Dictionaries: add original language dictionary - add definition from wiktionary in the original language

Open pm3003 opened this issue 1 year ago • 6 comments

This is a feature request

When learners reach a certain level with a language, simple translations are not enough. Coincidentally, that's often when they start to read classical texts, and when LinguaCafe is most useful.

Original language dictionaries help understand finer nuances and slightly different significations of a word.

Request: Add original language dictionaries. I believe this can be most easily achieved by adding wiktionary dictionaries in the original language (German dictionary from wiktionary.de, Italian wiktionary from wiktionary.it, etc)with word and definition.

pm3003 avatar Feb 15 '24 12:02 pm3003

It is something that I also planned. Do you have a source for monolingual wiktionaries?

It will probably be added later, because there are some other things I want to prioritize first.

simjanos-dev avatar Feb 15 '24 13:02 simjanos-dev

Thank you very much !

Here are some comments on dictionaries, I believe the easiest is Wiktionary :

Apart from wiktionaries (available in xml format , as raw dumps ), I used a few years ago a toolchain that included sdcv (Stardict command-line version). They had trouble at some point because they offered scraped copyrighted dictionaries, but they also have a handful of free dictionaries. https://github.com/Dushistov/sdcv https://github.com/huzheng001/stardict-3.

The GLAWI/ENGLAWI project has a free restructured version of Wiktionary for some languages.

The project dictmaster has a link to a relatively old list of free offline dictionaries, explicitely free, and not explicitely free (though for example the American Heritage Dictionary is public domain).

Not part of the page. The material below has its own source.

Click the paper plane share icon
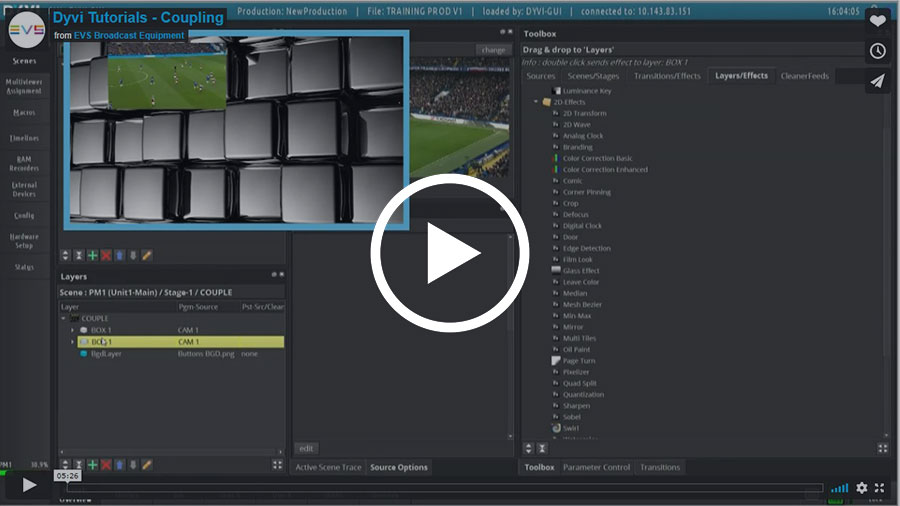 click(x=877, y=81)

Project Gutenberg has free dictionaries in full-text format, that might be easibly parseable (See for example this Welsh-English dictionary). This person has done it with the Project Gutenberg's digitization of the 1913 Webster dictionary. (There's also a GNU version of it )

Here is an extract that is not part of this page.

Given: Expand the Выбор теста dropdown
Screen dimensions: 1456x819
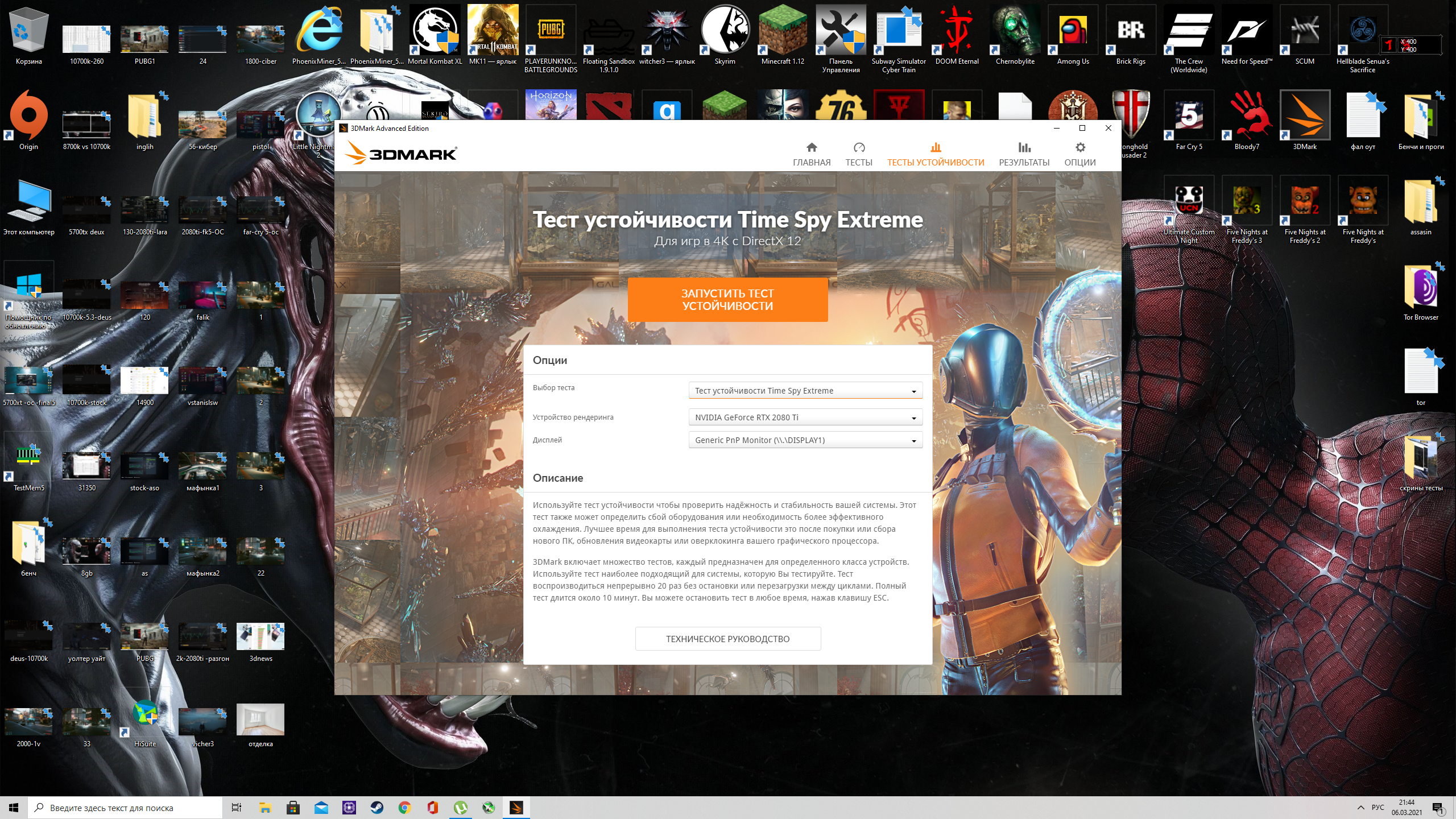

The Russian Website Lingvo has a lot of dictionaries in bgl/Goldendict format, but most of them are likely copyrighted.

Regarding two languages I know well, French and German:

  • French : the very good Littré dictionary is available as XML. TLFI and the Académie Française Dictionary are better and should be legally usable. I can ask the public institutions behind those two dicitionaries if they can provide an offline version.
  • German : the reference dictionary service overall is on dwds.de, but they have some copyrighted sources and they don't provide an API for definitions (neither do Duden and Langenscheidt, the reference commercial dictionaries). However, the best classical dictionary (by far) for the German language is the DWB, the dictionary of the famous Grimm brothers. It's still unmatched in some aspects. It's digitization was managed by the Trier University Center for Digital Humanities. They've done quite a few other dictionaries. The DWB is public domain and at some point it was available on CD ROM. I believe there's a high chance they would provide the XML data if asked nicely. I'll look for it on the Internet meanwhile (for the DWB at least) .

pm3003 avatar Feb 17 '24 00:02 pm3003

Thank you so much for the detailed information and links!

I will start with the monolingual wiktionaries first in the next couple of updates. I haven't checked the details of xml yet, if the definitions are extractable easily, they should be very easy to add. I'll look at all the other ones in the future, and eventually add all of them.

I love dictionaries, the more the better.

simjanos-dev avatar Feb 17 '24 09:02 simjanos-dev

word

It seems like it will be very difficult to parse it. XML files do not have a "meaning" field, so I'll have to try to parse the plain formatted text somehow.

simjanos-dev avatar Feb 28 '24 15:02 simjanos-dev

@pm3003

Hi!

It is very difficult to parse the original XML files from wiktionary.

I found kaikki.org. It has monlingual wiktionaries in a format that can be easily imported, I will start with these. It has monolingual wiktionaries in these languages:

  • Chinese
  • French
  • German
  • Russian
  • Spanish

I plan to add more, and go through your sources, it will just take some time.

simjanos-dev avatar Mar 26 '24 19:03 simjanos-dev

Will you consider supporting the Yomichan format (JSON)? It will gain access to a wealth of dictionaries made by Yomichan users in many languages, not just Japanese. It can be bring-your-own-dictionary and you don't need to worry about copyright.

lef-est avatar Jun 28 '24 12:06 lef-est